Panel held as part of conference on Croatia’s path to OECD membership

Panel held as part of conference on Croatia’s path to OECD membership

Croatian enterprises will be relieved by €132 million this year through cuts in parafiscal levies, Economy Minister Davor Filipović said on Thursday, adding that this is one of the issues on which Croatia is cooperating with the Organisation for Economic Co-operation and Development.

He was speaking at a panel held as part of a conference on Croatia’s path to OECD membership, which was organised by the government and the Foreign Ministry.

Croatia began official negotiations to join the OECD last July. The OECD has 38 member states, including 22 EU member states, and 257 legal instruments which Croatia has to comply with in order to join.

Filipović said joining the OECD was the last foreign policy goal Croatia still had to achieve.

Croatia’s accession to the Schengen and euro areas brought immediate positive effects for its economy, he said, mentioning US company Jabil’s investment in Osijek, which will create more than 1,500 jobs, and Knauf’s €120 million investment in production expansion in Novi Marof.

The OECD will give Croatia additional strength to be even stronger on the global investment map, Filipović said.

“We will do our best to apply the best practices recommended by the OECD, working together to create a new strategic framework for stimulating foreign investment,” he added.

Finance Minister Marko Primorac said that joining the Schengen and euro areas had required meeting a score of requirements and reforms. Membership makes the Croatian economy stronger and more resilient to crises as well as creating the prerequisites for a healthier and more stable economic growth, he added.

Membership, however, is not the only and biggest benefit, the path is, and the same applies to the path to join the OECD, Primorac said.

A score of criteria has to be met, Croatian legislation and our economic processes need to be aligned with the OECD’s legal instruments, he added.

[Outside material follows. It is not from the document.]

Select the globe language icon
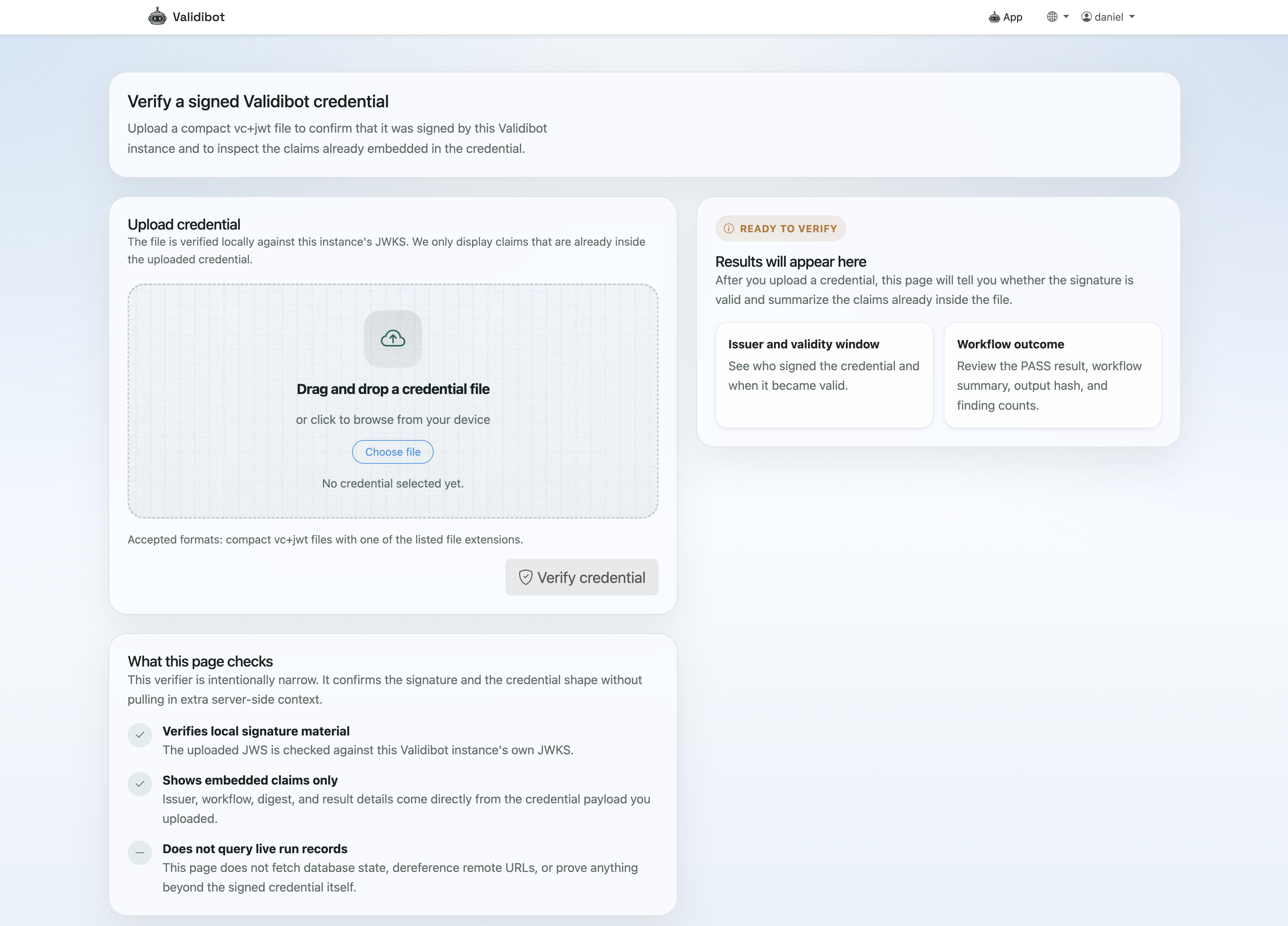The image size is (1288, 926). coord(1052,16)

Joining the OECD can be used to fine-tune the system, to deal with any shortcomings, and to improve the economic policy where there is room for progress, Primorac said.

He recalled that Croatia’s GDP grew 6.3% last year and announced that at its next session, the government will revise upwards its growth estimate for this year, from 0.7% to about 2%.

OECD Deputy Director for Legal Affairs Gita Kothari, speaking of membership benefits, underlined the OECD’s strong support for reforms and policy making by giving recommendations.

Membership also provides a platform for debate on how to deal with challenges and for sharing the best practices, she said.

Membership will also give Croatia a voice in the global debate on current issues such as artificial intelligence, she said, adding that another benefit for the economy is reputation and investment confidence.

Membership is recognition that a country applies the OECD’s high standards and best practices, and it also impacts the credit rating, Kothari said.

The process of joining the OECD facilitates the necessary reforms, which will result in a better business environment and higher productivity and competitiveness for the economy, Croatian Employers Association director-general Irena Weber said.

She underlined the judicial, tax and labour law reforms. Due to the labour shortage, the law should be more modern and more flexible, she said.

The announcement of Croatia’s OECD accession was welcomed very positively among the 310 members of the American Chamber of Commerce in Croatia, mainly foreign firms which employ almost 100,000 people, said Andrea Doko Jelušić, the Chamber executive director.

AmCham often cited OECD principles in the reforms it proposed to Croatian ministries, she said, adding that the focus should be on the business climate, competitiveness, economic growth, stronger institutions, and higher standards.

Although administration remains a reform challenge, it has supported most of the projects and initiatives of the Foreign Investors Council in Croatia, said its president, Burak Baykan.

The last decade represents a historic period for Croatia, given the accession to the EU, Schengen, and euro area, he said, adding that it is not easy for the private and public sectors to adopt all those changes.

But we see significant effort and progress when it comes to administration, Baykan said, underlining digitalisation and dealing with the labour shortage.